** What the exercise asks **
In the entries that follow, the lines from the one with "Where should I click to: Open the user" through the one with "You are a computer-use agent. The image" are the ones to write out, exactly and with both ends included. Nothing else should appear.
[[ Given entries open ]]
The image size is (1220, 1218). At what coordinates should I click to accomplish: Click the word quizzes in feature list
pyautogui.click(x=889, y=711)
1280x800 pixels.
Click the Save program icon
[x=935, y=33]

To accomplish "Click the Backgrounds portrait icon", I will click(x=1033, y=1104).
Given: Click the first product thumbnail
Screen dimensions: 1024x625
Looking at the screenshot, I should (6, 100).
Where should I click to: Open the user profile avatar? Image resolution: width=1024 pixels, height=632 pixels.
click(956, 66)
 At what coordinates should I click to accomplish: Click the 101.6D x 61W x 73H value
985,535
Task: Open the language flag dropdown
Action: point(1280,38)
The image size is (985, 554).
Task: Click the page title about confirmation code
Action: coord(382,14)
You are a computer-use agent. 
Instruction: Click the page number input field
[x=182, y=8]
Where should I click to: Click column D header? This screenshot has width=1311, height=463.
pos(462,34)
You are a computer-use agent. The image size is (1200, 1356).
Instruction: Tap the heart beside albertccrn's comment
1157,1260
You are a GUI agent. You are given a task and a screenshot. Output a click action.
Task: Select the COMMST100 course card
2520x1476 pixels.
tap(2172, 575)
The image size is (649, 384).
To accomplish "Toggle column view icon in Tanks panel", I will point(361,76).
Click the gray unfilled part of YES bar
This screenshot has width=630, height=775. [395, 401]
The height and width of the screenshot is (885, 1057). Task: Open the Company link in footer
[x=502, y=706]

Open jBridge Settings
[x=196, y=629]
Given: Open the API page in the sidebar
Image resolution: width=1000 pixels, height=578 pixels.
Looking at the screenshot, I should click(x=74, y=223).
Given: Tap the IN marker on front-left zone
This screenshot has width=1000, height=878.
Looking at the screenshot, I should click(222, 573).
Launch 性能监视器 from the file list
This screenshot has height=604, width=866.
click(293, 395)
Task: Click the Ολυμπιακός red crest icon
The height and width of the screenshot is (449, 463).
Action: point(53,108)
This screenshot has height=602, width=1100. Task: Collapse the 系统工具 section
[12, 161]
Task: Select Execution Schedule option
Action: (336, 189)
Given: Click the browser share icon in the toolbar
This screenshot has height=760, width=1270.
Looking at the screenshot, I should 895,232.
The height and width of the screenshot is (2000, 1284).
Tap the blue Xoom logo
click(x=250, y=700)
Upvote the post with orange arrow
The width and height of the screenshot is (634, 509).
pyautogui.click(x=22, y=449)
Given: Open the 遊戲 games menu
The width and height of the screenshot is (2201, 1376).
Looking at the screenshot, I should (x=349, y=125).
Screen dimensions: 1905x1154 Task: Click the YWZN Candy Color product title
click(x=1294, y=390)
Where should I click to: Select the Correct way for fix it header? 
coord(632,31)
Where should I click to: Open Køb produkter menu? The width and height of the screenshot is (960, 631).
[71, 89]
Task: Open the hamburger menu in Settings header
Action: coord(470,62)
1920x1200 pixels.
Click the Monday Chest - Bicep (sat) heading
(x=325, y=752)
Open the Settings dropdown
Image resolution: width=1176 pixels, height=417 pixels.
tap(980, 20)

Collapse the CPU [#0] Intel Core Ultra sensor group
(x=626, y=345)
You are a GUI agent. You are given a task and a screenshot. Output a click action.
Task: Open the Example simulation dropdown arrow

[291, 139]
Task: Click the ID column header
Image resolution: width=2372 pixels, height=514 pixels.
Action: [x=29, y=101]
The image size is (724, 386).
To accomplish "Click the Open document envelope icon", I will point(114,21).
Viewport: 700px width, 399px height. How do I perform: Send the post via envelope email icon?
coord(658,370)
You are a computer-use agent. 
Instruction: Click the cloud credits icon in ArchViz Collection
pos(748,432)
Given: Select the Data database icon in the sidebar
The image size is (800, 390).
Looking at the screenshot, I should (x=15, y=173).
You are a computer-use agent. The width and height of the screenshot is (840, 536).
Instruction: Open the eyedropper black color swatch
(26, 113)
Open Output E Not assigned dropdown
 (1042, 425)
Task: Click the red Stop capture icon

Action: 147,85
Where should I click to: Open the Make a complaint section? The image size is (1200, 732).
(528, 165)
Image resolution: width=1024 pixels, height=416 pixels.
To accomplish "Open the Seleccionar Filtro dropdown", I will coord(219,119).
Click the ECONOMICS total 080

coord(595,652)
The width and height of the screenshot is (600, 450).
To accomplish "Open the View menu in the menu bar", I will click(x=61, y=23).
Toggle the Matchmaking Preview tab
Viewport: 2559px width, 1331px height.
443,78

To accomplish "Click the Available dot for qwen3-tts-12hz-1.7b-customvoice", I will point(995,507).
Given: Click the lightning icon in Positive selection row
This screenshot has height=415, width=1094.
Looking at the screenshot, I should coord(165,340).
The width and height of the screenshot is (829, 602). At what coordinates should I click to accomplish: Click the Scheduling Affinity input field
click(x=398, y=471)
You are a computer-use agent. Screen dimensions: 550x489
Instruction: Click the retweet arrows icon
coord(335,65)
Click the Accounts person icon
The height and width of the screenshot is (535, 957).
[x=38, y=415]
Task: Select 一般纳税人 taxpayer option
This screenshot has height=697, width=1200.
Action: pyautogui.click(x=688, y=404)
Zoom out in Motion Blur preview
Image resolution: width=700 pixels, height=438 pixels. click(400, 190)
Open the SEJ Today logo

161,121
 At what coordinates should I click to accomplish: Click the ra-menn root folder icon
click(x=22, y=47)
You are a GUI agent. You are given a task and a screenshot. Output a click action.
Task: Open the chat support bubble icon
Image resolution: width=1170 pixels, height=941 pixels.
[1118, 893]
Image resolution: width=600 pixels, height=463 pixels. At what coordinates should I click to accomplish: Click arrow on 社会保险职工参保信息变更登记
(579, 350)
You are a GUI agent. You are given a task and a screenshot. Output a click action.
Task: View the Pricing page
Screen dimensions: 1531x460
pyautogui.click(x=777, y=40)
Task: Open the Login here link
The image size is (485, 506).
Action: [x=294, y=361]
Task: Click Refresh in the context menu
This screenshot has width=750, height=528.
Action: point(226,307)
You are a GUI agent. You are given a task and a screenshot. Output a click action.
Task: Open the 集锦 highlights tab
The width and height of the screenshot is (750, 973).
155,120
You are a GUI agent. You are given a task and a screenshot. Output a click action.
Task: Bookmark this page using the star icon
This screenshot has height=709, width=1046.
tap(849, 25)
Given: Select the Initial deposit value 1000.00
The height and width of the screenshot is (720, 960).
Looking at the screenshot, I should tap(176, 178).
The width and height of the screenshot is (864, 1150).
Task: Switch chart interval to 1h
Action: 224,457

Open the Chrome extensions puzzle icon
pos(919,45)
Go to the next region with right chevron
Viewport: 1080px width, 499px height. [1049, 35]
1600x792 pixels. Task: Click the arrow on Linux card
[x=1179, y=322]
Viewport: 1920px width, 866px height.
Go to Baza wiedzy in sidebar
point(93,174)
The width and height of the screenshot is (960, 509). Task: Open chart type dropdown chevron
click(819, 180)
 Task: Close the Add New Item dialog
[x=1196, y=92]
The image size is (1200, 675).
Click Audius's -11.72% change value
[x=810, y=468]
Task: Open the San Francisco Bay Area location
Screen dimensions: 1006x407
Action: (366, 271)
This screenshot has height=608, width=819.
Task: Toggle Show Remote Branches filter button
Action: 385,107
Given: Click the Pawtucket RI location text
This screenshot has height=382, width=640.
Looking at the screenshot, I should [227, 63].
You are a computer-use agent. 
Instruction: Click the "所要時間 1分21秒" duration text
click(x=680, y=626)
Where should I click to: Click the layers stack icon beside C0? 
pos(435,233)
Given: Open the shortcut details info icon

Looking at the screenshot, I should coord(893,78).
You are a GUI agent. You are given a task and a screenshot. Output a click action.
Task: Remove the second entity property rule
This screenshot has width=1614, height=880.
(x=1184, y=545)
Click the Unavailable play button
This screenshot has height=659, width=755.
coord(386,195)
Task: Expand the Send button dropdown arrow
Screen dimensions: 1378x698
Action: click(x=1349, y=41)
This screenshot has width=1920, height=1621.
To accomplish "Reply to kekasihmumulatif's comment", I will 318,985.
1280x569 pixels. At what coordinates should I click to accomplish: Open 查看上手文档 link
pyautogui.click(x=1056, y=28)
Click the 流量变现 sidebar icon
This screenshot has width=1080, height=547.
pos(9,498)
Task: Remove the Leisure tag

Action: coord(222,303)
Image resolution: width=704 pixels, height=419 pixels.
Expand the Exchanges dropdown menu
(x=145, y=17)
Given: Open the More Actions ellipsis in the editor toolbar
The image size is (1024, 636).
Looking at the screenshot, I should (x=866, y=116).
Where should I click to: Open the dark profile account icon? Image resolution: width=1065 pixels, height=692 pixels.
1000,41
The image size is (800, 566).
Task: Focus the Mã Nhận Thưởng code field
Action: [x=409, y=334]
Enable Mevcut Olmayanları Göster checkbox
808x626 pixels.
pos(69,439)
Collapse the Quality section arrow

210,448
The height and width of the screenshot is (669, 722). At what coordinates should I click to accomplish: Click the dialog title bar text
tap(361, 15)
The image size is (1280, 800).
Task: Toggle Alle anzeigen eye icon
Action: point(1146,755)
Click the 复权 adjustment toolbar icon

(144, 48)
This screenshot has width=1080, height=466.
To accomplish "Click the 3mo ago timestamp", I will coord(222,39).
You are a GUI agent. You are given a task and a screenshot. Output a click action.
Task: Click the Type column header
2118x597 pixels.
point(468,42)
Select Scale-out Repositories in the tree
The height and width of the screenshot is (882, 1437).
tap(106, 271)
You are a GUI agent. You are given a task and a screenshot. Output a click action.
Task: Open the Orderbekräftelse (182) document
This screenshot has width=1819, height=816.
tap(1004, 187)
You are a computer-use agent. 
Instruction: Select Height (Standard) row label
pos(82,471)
[[ Given entries closed ]]
** Output for this exercise **
Where should I click to: Open the user profile avatar? Image resolution: width=1024 pixels, height=632 pixels.
click(956, 66)
 At what coordinates should I click to accomplish: Click the 101.6D x 61W x 73H value
985,535
Task: Open the language flag dropdown
Action: point(1280,38)
The image size is (985, 554).
Task: Click the page title about confirmation code
Action: coord(382,14)
You are a computer-use agent. 
Instruction: Click the page number input field
[x=182, y=8]
Where should I click to: Click column D header? This screenshot has width=1311, height=463.
pos(462,34)
You are a computer-use agent. The image size is (1200, 1356).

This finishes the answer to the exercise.